Christmas car bomb targeting Iraq church kills 17

BAGHDAD (AFP) - A car bomb targeted a church in the Iraqi capital on Wednesday as worshippers left after a Christmas service, killing at least 17 people, most of them Christians, security officials said.

The blast in the Dura area of south Baghdad also wounded more than 34 people, the sources said.

"The attack targeted the church, and most of the martyrs are Christians," a police colonel told AFP. "The attack on St John church occurred when worshippers were leaving the church" after a service.

There was no immediate claim of responsibility for the attack.

"Attacks distort the image of Islam and religion, if they are carrying them out in the name of religion," Monsignor Pios Cacha of Baghdad's St Joseph church told AFP.

"The church is a place of love and peace, and not for wars," Monsignor Cacha said.

Earlier in the year, Monsignor Cacha had said that "maybe we will follow in the steps of our Jewish brothers," referring to a once-thriving community that is now practically non-existent.

Iraq has seen its Christian population sharply decline in the years since 2003.

════════════════

Work to complete —
[1] Reproduce the article on the Baghdad church bombing from "BAGHDAD (AFP) - A" to "for the attack.", changing "worshippers" to "congregants".
[2] List every distinct number written in numerals in the article on the Baghdad church bombing.
The listing that comes next is separate material, unrelated to the article.

Supplied data —
════════════════

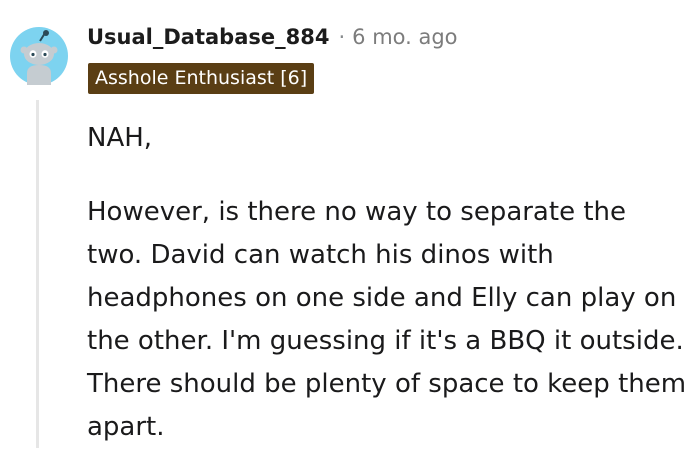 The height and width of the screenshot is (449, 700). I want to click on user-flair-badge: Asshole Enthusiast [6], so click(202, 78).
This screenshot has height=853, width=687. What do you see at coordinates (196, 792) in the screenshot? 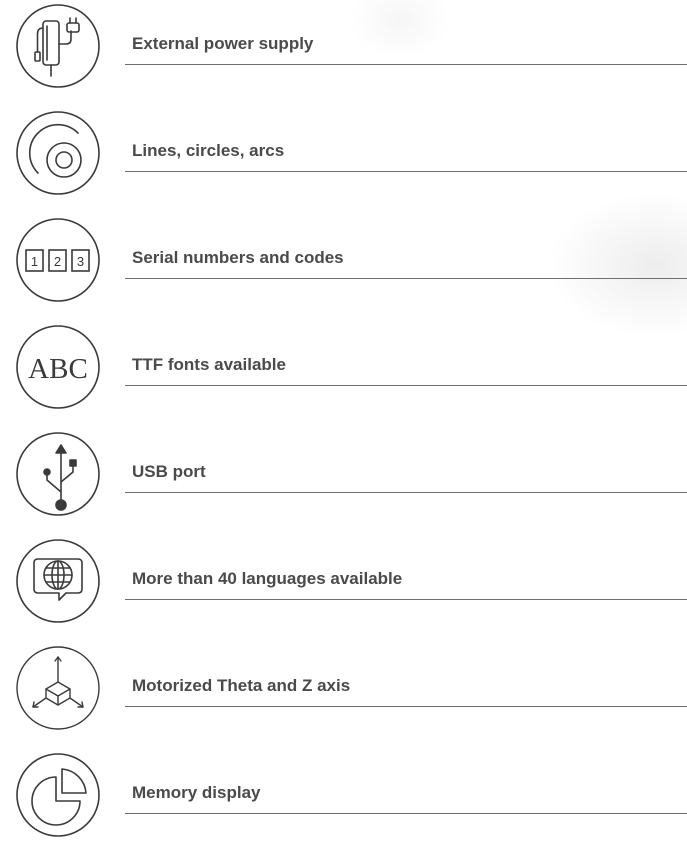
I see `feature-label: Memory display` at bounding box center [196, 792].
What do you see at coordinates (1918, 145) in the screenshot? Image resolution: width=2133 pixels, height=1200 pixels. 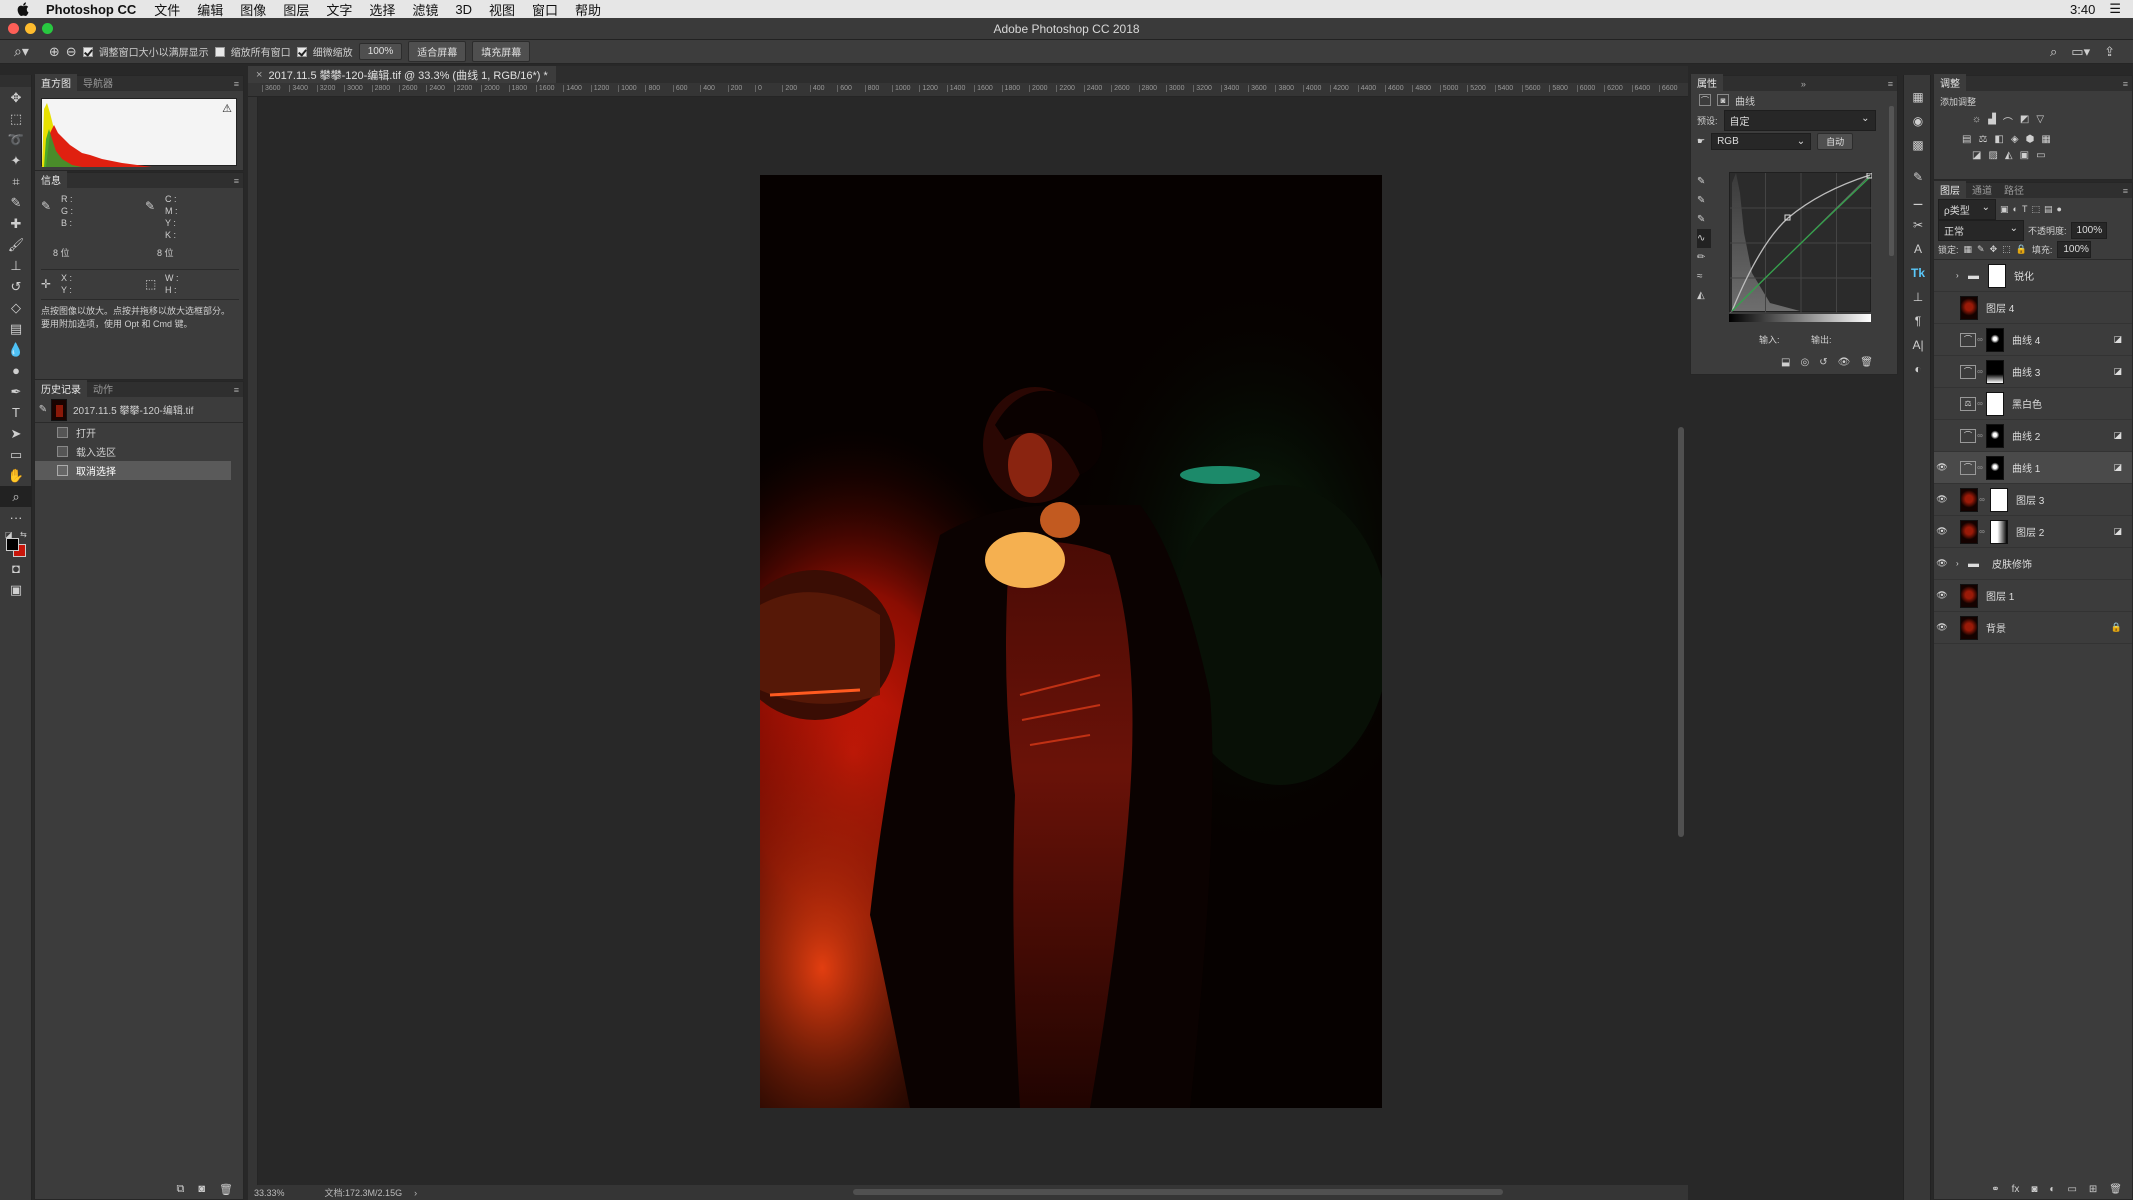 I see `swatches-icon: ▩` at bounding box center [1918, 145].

════════════════

Responses in order —
[1]
BAGHDAD (AFP) - A car bomb targeted a church in the Iraqi capital on Wednesday as congregants left after a Christmas service, killing at least 17 people, most of them Christians, security officials said.

The blast in the Dura area of south Baghdad also wounded more than 34 people, the sources said.

"The attack targeted the church, and most of the martyrs are Christians," a police colonel told AFP. "The attack on St John church occurred when congregants were leaving the church" after a service.

There was no immediate claim of responsibility for the attack.

[2] 17, 34, 2003